PROVIDED MATERIAL:
--- start ---

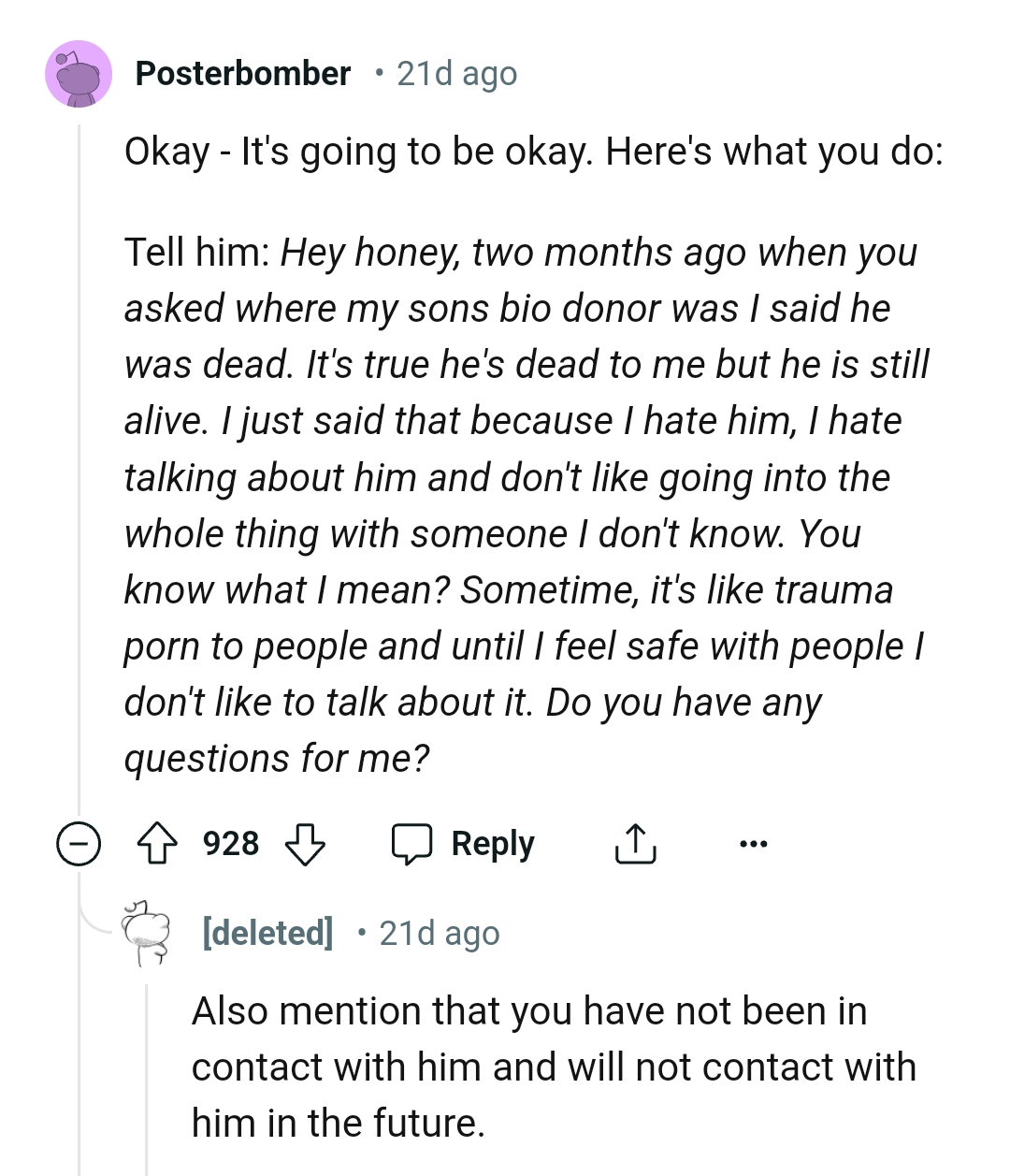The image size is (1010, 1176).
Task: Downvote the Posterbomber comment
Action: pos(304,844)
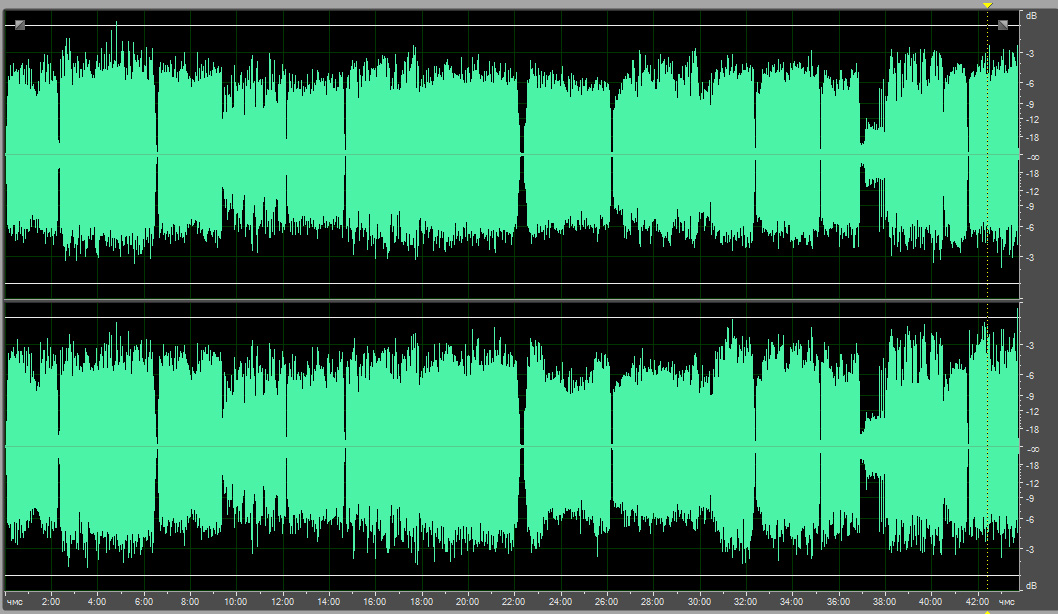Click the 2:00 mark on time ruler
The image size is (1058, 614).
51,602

--- end ---
--- start ---

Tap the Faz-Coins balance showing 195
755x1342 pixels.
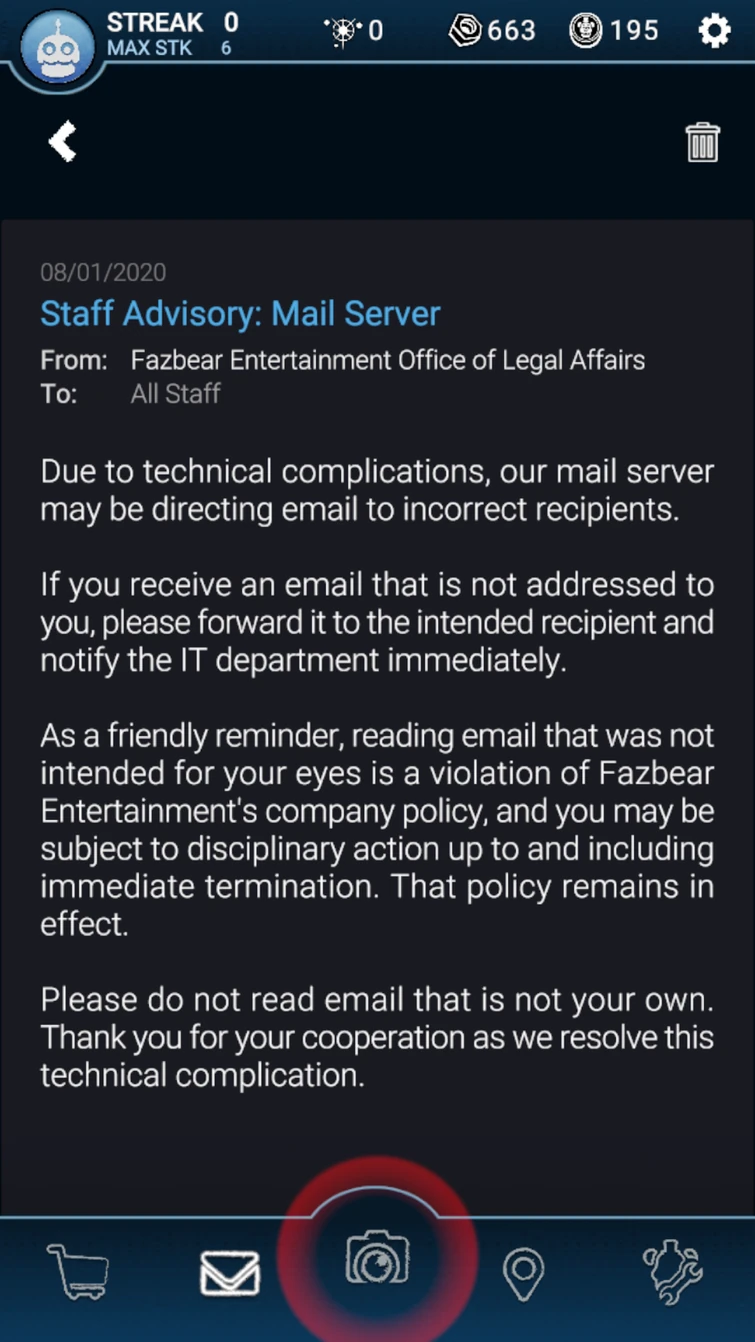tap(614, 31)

--- end ---

PROBLEM STATEMENT: Rewrite the listing from the line with "Tap the Faz-Coins balance showing 195" to the line with "tap(614, 31)", swapping "balance" for "counter" and changing nothing else. Omit the pictures from your answer.

ANSWER TO THE PROBLEM:
Tap the Faz-Coins counter showing 195
755x1342 pixels.
tap(614, 31)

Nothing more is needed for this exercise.